OBJECTIVE: Pull every line of text from the records below and copy it word for word. Leave out the pictures.

──────

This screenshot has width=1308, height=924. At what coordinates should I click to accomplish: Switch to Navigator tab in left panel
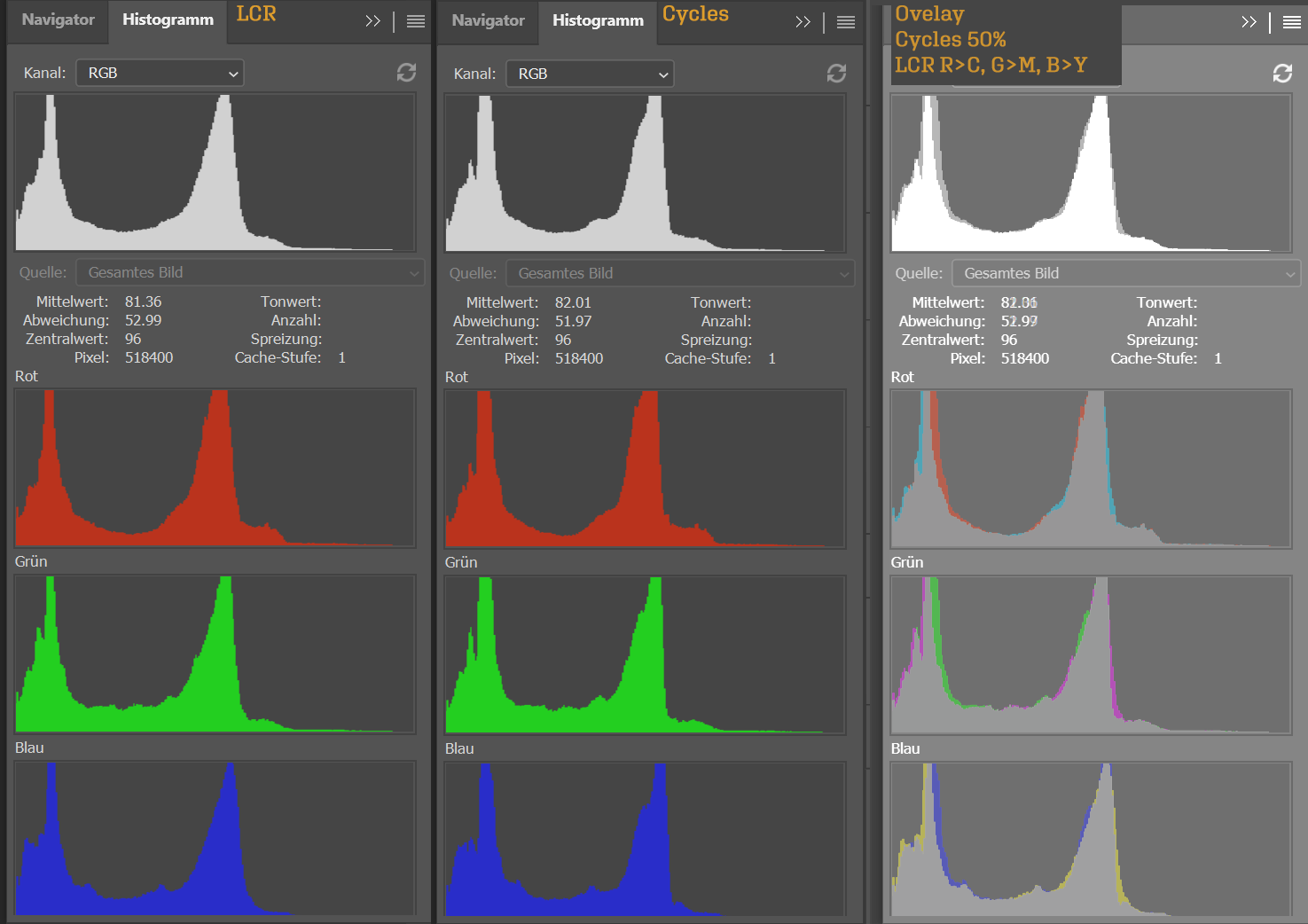coord(58,20)
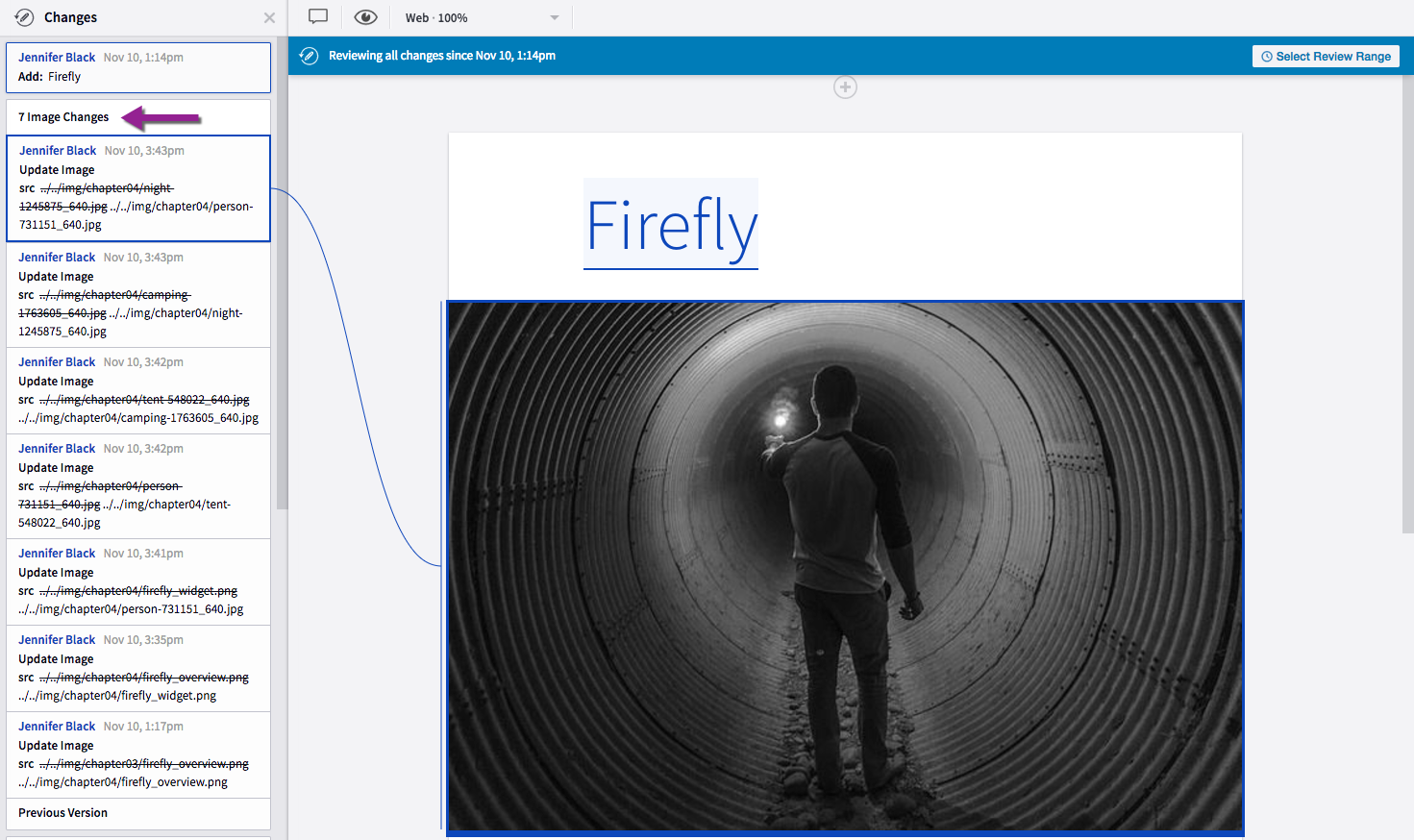Select the firefly_widget.png change from 3:35pm

click(138, 668)
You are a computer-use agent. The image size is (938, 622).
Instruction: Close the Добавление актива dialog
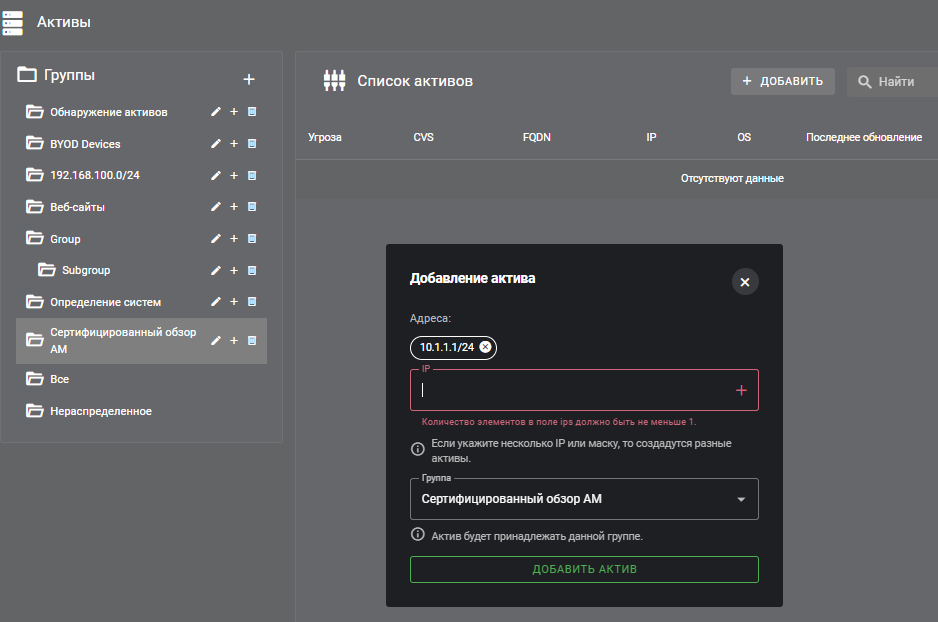(744, 282)
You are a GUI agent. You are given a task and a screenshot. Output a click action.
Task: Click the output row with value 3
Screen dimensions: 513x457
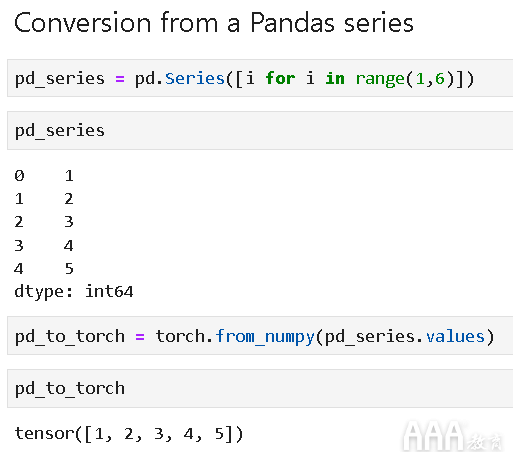[44, 222]
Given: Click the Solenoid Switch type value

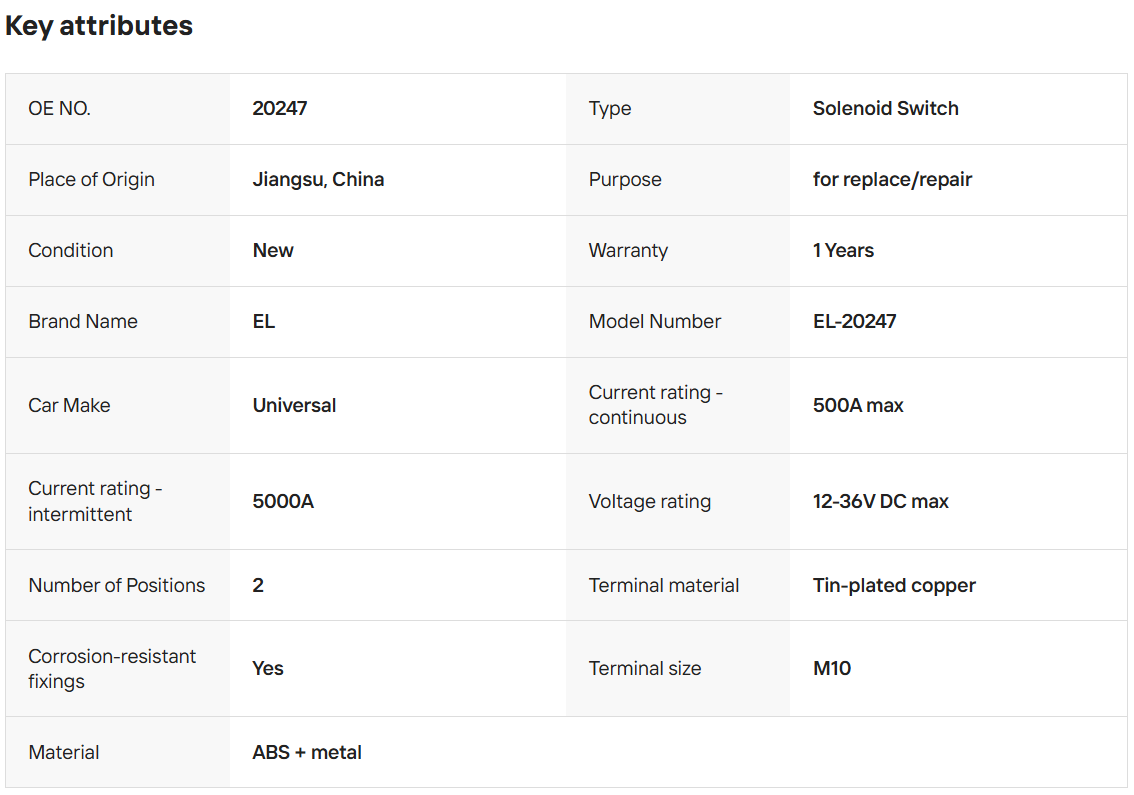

──────

SOLUTION:
This screenshot has width=1308, height=924. At what coordinates should I click to accomplish: Switch to Navigator tab in left panel
coord(58,20)
Select the firefly_widget.png change from 3:35pm

click(138, 668)
You are a computer-use agent. The image size is (938, 622).
Instruction: Close the Добавление актива dialog
(744, 282)
You are a GUI agent. You are given a task and a screenshot. Output a click action.
Task: Click the output row with value 3
Screen dimensions: 513x457
[44, 222]
Given: Click the Solenoid Switch type value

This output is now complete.